BLT und Stadler testen neue Maßnahmen gegen Vibrationen bei TINA-Trams

Die BLT und Stadler wollen die Vibrationen der TINA-Trams mit neuen gummigefederten Rädern weiter reduzieren. Zuvor konnten die Lärmemissionen der Fahrzeuge nach technischen Anpassungen bereits deutlich gesenkt werden.

Die BLT Baselland Transport AG und der Schweizer Schienenfahrzeughersteller Stadler treiben die Optimierung der TINA-Trams weiter voran. Nach Angaben der Unternehmen konnten die Lärmemissionen der Fahrzeuge seit ihrer Einführung bereits deutlich reduziert werden. Nun sollen zusätzliche Maßnahmen auch die Vibrationen im Betrieb verringern.

Laut Stadler und BLT wurden durch technische Anpassungen am Fahrzeug, darunter Veränderungen an Radprofilen, Magnetschienenbremsen und Verkleidungsteilen, die Geräuschemissionen um 3,7 Dezibel gesenkt. Dies entspreche einer Halbierung der wahrgenommenen Lautstärke. Der Geräuschpegel liege inzwischen auf dem Niveau der bisherigen Tango-Trams. Seit Ende 2025 sei die gesamte TINA-Flotte der BLT entsprechend umgerüstet worden.

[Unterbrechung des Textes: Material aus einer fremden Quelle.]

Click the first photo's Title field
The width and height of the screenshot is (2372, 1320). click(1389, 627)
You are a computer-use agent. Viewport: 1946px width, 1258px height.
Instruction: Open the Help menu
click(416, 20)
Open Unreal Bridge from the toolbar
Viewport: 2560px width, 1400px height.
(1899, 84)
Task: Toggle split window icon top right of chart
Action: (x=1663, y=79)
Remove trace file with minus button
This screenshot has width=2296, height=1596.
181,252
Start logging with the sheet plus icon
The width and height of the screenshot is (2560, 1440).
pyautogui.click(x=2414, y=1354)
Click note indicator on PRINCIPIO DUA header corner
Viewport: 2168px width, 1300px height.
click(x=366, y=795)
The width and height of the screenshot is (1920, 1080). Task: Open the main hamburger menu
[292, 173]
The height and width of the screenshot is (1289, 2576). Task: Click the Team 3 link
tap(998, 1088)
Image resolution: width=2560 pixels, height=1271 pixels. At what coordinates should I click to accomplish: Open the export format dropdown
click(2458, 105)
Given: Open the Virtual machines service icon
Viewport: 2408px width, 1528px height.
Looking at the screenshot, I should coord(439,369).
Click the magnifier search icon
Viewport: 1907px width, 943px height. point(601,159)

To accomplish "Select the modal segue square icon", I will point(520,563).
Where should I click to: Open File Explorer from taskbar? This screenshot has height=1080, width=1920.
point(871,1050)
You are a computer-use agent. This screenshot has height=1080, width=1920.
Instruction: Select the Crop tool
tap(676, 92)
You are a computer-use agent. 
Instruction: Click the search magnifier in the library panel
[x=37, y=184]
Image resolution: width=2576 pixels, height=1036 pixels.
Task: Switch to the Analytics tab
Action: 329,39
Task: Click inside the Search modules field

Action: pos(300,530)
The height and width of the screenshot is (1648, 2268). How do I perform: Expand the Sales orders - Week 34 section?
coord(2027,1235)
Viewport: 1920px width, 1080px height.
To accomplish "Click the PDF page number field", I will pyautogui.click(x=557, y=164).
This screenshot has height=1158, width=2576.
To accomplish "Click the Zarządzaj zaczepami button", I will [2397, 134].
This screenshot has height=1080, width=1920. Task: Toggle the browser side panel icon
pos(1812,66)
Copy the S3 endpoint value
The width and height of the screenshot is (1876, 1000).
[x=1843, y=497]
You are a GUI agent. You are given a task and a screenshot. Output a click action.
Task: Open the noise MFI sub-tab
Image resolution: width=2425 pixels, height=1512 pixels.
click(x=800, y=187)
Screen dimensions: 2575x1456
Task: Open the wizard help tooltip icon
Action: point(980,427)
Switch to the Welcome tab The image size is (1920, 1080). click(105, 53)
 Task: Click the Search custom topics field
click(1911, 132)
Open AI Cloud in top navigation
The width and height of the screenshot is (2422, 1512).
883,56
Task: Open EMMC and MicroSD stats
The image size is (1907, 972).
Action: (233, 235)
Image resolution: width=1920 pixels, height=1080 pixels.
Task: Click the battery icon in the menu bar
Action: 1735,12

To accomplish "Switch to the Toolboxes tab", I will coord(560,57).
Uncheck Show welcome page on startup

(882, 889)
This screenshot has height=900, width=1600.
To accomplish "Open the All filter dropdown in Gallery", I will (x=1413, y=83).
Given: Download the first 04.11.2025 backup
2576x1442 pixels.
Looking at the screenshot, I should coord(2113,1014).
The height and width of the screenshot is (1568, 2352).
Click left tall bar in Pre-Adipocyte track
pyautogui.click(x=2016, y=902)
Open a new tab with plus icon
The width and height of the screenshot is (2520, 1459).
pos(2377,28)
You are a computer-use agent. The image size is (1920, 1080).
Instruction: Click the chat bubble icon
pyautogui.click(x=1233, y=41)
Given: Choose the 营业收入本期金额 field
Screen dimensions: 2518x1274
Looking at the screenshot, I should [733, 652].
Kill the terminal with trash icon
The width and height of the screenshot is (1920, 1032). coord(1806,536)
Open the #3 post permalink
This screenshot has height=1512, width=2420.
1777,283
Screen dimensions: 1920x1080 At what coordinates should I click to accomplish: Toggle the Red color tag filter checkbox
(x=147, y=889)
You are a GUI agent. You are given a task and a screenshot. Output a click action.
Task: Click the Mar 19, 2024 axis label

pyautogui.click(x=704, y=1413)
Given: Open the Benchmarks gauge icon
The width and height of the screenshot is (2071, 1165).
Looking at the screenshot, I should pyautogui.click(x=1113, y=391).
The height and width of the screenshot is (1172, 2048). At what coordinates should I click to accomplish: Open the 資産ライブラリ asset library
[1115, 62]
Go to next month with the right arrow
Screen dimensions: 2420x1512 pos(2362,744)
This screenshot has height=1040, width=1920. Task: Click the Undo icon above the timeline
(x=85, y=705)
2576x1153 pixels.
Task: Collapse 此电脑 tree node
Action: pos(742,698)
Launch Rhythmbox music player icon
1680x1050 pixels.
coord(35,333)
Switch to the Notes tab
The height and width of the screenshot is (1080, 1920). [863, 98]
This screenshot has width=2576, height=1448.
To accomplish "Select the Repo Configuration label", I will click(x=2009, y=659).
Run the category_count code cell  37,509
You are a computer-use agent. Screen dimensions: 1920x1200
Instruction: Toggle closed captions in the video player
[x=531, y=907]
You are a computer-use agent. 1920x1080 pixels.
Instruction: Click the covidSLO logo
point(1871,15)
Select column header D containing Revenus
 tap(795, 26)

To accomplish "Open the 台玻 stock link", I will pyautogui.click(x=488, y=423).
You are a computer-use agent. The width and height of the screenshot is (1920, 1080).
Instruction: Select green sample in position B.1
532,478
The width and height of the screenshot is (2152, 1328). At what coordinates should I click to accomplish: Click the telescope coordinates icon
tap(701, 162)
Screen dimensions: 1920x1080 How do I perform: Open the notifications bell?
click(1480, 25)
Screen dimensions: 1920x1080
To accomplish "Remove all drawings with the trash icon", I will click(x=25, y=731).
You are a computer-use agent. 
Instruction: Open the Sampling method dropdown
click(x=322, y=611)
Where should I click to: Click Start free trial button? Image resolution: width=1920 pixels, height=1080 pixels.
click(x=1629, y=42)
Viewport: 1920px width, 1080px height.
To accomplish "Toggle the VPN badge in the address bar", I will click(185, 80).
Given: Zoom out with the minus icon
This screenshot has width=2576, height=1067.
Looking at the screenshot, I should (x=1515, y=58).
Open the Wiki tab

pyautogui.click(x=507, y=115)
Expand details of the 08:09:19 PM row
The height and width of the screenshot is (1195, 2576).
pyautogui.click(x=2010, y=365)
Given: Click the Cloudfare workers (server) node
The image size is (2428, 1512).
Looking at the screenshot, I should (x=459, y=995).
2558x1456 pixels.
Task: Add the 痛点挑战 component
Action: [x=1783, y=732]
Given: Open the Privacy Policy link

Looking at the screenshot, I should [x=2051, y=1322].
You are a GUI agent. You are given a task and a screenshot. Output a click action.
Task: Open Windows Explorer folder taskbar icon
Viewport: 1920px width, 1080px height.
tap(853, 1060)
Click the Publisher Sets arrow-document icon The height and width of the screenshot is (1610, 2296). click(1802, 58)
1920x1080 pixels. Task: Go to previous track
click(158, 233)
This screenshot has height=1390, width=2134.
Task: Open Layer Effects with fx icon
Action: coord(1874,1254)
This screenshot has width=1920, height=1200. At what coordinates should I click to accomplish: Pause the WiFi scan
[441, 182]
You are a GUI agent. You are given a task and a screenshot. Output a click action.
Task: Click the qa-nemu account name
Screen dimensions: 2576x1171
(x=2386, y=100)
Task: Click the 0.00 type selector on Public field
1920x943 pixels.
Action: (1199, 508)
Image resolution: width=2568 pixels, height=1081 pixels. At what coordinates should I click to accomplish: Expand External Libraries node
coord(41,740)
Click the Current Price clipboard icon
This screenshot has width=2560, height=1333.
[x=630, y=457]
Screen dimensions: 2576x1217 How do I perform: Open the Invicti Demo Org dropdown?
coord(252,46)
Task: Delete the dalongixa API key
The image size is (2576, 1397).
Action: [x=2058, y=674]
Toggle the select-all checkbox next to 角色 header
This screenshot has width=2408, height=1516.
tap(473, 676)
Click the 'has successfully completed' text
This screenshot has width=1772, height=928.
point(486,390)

Als nächster Schritt wird ein Fahrzeug mit neuen gummigefederten Rädern ausgestattet. Diese sollen im Zusammenspiel mit der Schiene eine stärkere Dämpfung erzielen und dadurch Erschütterungen reduzieren. Die ersten Testfahrten sind für Anfang Juli vorgesehen. Die Wirkung der Maßnahme soll durch regelmäßige Messungen überprüft werden.

Die Erkenntnisse aus den Tests sollen direkt in die weitere Produktion der TINA-Fahrzeuge einfließen. Bei positiven Ergebnissen sollen neue Fahrzeuge künftig bereits ab Werk mit den optimierten Rädern ausgeliefert werden. Auch bestehende Fahrzeuge könnten schrittweise nachgerüstet werden. Die Kosten dafür übernimmt der Hersteller Stadler.

Das Straßenbahnmodell TINA ist bereits in mehreren europäischen Städten im Einsatz, darunter Basel, Den Haag, Darmstadt, Halle, Rostock und Gera.